Remember, though: Nagel isn't arguing that we shouldn't trust our natural faculties. He's arguing that since we are properly confident of our natural faculties (even if they aren't foolproof and we are free to indulge in irrational behavior), then the fact that Darwinism logically entails that we can't trust our natural faculties is itself a strike against Darwinism.
Here's Nagel on page 29 of Mind and Cosmos:
The failure of evolutionary naturalism to provide a form of transcendent self-understanding that does not undermine our confidence in our natural faculties should not lead us to abandon the search for transcendent self-understanding. There is no reason to allow our confidence in the objective truth of our moral beliefs, or for that matter our confidence in the objective truth of our mathematical or scientific reasoning, to depend on whether this is consistent with the assumption that those capacities are the product of natural selection. Given how speculative evolutionary explanations of human mental faculties are, they seem too weak a ground for putting into question the most basic forms of thought.
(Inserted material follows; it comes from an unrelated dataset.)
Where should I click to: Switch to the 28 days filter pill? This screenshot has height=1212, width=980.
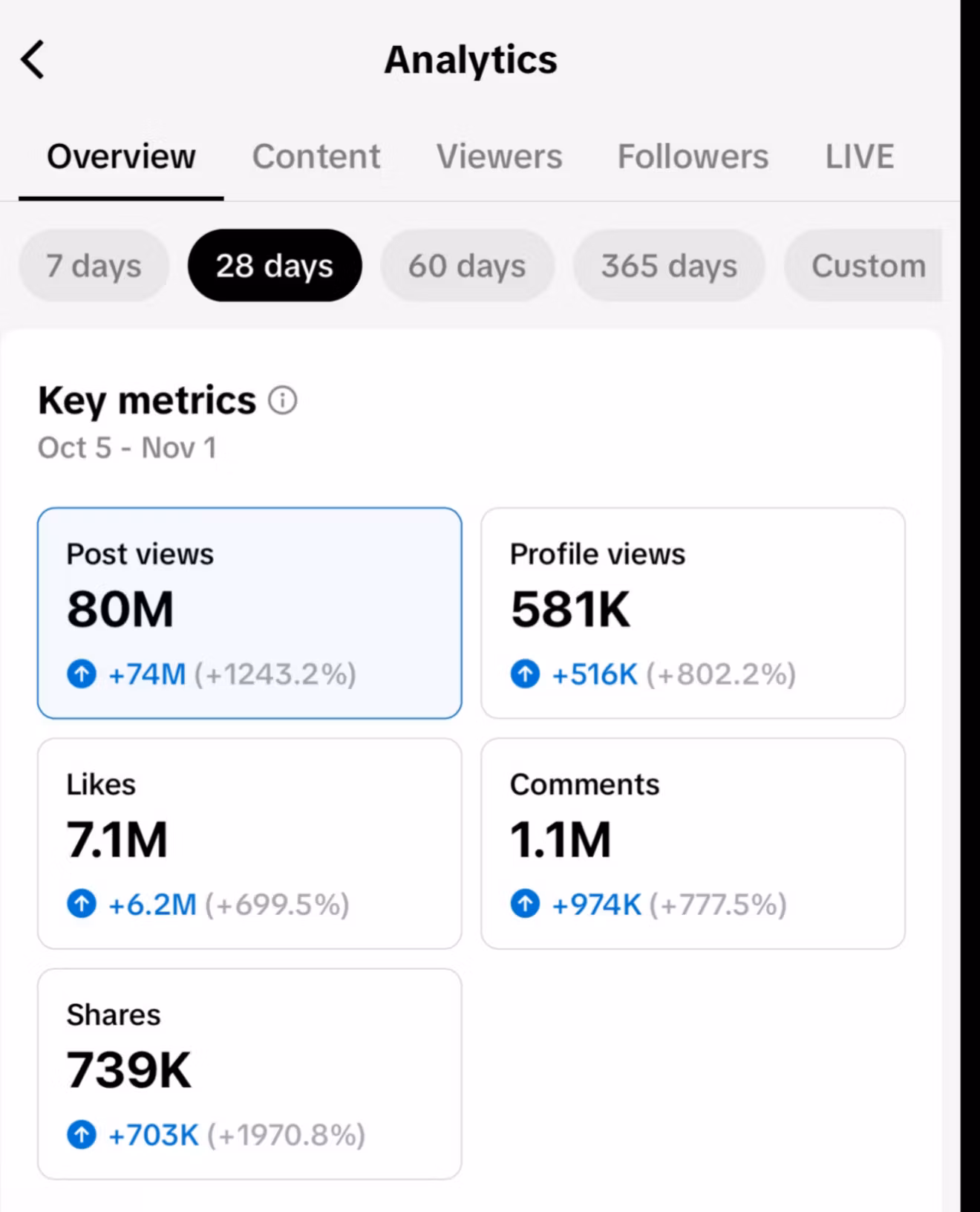tap(274, 265)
Our confidence in truth of propositions that seem evident on reflection should not be shaken so easily (and, I would add, cannot be shaken on these sorts of grounds without a kind of false consciousness).
He turns the line of his argument squarely against Darwinism:
It seems reasonable to run the test equally in the opposite direction: namely, to evaluate hypotheses about the universe and how we have come into existence by reference to ordinary judgments in which we have very high confidence. It is reasonable to believe that the truth about what kind of beings we are and how the universe produced us is compatible with that confidence. After all, everything we believe, even the most-far-reaching cosmological theories, has to be based ultimately on common sense, and on what is plainly undeniable.
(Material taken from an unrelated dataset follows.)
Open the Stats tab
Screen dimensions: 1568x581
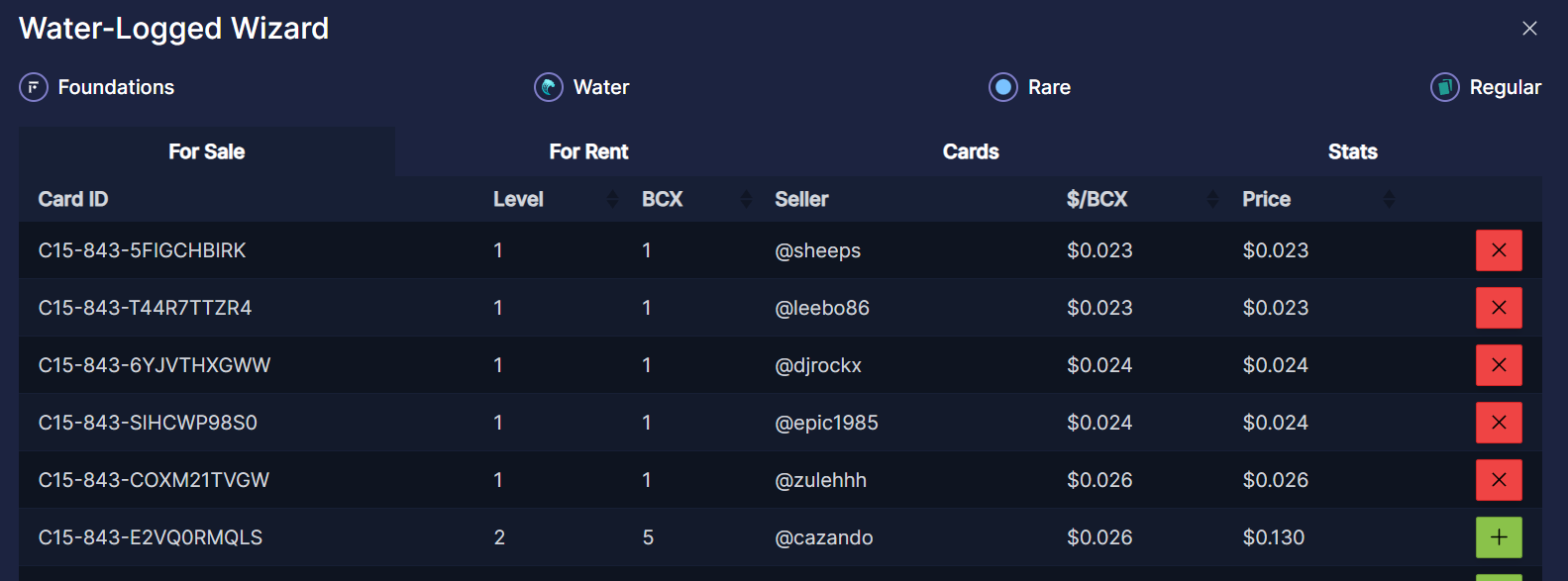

So Why Did the Intelligent Ruse Mangle a Skeptical Nagel?
That's Nagel's argument in a nutshell. And he gives us what I've conveyed above all in the book's introduction and the chapter immediately following the introduction. In other words, Ruse didn't need to read far into the book to get this.
But if Ruse did get it, he didn't give it to us in his OUP post. Instead he gave us an unrecognizable mischaracterization of Nagel's critique.
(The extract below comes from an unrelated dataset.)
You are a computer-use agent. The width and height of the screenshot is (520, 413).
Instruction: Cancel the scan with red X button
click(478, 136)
Three possibilities. (1) Ruse isn't smart enough to understand Nagel's argument. We can reject that. Ruse is an intelligent man. (2) Ruse didn't read far enough into the book and relied on someone else for a summary of Nagel's position. Perhaps, but the argument is so central to Nagel's book that this explanation seems unlikely. Or (3) Ruse willfully misrepresented Nagel's core argument because it was so much easier to dispense with an attack on Darwinism from a distinguished philosopher and fellow atheist simply by mischaracterizing the attack.
I don't mean that Ruse necessarily did this consciously. It might have been wishful thinking working hand-in-glove with this or that pressing publication deadline. Who knows? The good news is that Ruse's philosophical position on that human enterprise called scientific reasoning allows plenty of room for the possibility of irrational behavior on the stage of science, so Ruse should be well positioned dispositionally to consider why he behaved as he did.